フルリタイアの実現のためには、それに必要なだけの蓄財が必要です。
どれくらい蓄財が必要でしょうか。
必要な金額はリタイアメントの時期や、リタイア後の生活、運用資産の利回り設定によって大きく異なってきます。
まず、わかりやすい例を挙げてみます。
一般的にゆとりある老後を夫婦が過ごすための必要な消費が年額450万円と言われています。
持ち家で家賃を払う必要がなければ同額の収入があれば生活は安定します。
奥様が専業主婦であった場合の夫婦の年金(老齢基礎年金、老齢厚生年金)を年300万円と見れば、その差額は150万円となります。これを年利3.97%の利回りの運用で補うためには、4000万円程度の金融資産が必要と計算されます。プラス生活の凸凹への対応のために若干の現金を手元に置けば、ざっくり5000万円がこのケースのフルリタイアの必要資金となります。

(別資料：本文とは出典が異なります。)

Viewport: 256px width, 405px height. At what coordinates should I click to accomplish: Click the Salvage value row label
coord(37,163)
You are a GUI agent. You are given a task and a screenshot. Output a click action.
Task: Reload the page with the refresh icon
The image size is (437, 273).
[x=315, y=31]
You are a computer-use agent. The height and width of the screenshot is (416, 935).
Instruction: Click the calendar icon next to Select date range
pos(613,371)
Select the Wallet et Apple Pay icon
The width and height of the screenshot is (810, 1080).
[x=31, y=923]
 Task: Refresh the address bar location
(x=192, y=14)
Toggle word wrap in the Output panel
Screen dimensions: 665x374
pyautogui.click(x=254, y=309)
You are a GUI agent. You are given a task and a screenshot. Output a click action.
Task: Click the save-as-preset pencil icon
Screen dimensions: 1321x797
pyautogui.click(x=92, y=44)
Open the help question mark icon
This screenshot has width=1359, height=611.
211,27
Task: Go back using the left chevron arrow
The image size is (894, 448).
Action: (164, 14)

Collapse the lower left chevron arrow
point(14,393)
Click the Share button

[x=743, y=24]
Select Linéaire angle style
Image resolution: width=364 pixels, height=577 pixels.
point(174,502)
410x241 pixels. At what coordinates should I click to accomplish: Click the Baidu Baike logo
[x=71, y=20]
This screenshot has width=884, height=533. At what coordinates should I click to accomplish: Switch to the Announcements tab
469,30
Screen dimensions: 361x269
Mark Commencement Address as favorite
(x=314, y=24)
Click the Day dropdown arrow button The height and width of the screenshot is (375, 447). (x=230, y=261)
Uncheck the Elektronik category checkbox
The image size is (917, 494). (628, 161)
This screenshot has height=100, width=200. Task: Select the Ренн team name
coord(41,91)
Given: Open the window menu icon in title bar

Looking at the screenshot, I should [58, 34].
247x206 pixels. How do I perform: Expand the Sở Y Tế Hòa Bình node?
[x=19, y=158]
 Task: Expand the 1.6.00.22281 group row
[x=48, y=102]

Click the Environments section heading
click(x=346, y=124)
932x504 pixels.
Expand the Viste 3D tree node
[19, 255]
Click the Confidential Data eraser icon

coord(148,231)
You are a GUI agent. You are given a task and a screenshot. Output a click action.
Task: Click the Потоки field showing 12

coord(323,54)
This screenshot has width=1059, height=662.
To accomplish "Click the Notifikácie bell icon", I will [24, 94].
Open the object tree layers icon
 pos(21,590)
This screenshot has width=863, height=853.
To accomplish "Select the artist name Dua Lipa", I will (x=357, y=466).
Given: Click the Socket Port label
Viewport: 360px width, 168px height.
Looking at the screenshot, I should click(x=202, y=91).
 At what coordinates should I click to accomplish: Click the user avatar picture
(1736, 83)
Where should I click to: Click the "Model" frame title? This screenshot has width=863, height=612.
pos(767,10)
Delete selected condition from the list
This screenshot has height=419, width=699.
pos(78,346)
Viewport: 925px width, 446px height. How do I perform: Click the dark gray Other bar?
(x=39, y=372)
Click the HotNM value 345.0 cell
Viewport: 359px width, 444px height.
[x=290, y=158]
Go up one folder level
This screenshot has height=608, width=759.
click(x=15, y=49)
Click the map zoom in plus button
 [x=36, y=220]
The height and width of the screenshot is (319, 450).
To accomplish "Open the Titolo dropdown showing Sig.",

実際にどのようなリタイアをされるかで、この金額が変わってくるのは明瞭です。
例えば、自宅でなく借家を選ばれた方であれば、これにプラスすること年間の家賃を載せなくてはなりません。200万円家賃がかかるならば、同じ計算で運用資産は9000万円近くとなります。かなりの金額ですが、それが現実でしょう。
そのほか、企業年金があればそれを加えたり、また、どうしても成し遂げたい夢でお金がかかるものがあればそれを組み込んで計算をすれば、おおよそですがリタイア時点で必要な資産額が見えると思います。
もう一つ、リタイアメントを計画する中で重要なのがリタイアの時期です。
年金の支払いが開始する年まで働くと決めているのであれば大きな問題はありませんが、そうでない場合はリタイアしてから年金の支給が始まるまでのギャップが意外に大きな障害です。この間は未収入です。しかも若くて時間も余るわけですから、お金は相当な速度で出ていきます。例えば年収1000万円の方が年金支給前にリタイアされたら即1000万円毎年キャッシュ不足となります。リタイア時に5000万円運用資産があったとしても元本を取り崩してしまっては、上記の議論が成り立ちません。
年金の支給開始前のアーリーリタイアメントの達成のためには、ある程度正確で現実的な計画の立案が必要です。その計画を見れば、アーリーリタイア達成のため、どれくらいの努力をしどれくらいの節約をする必要があるか、明確になってくると思います。
自分なりのシナリオを作って、自分の将来を見える形にスプレッドシートへ落して、必要な貯蓄額を確認しておくことは、リタイアに向けて絶対的に必要なこととなります。
スプレッドシートはFP協会のものがいいと思います。私の場合、このうちのキャッシュフロー表を35年先まで伸ばして使っています。
フルリタイアに必要な貯蓄額はどれくらいか。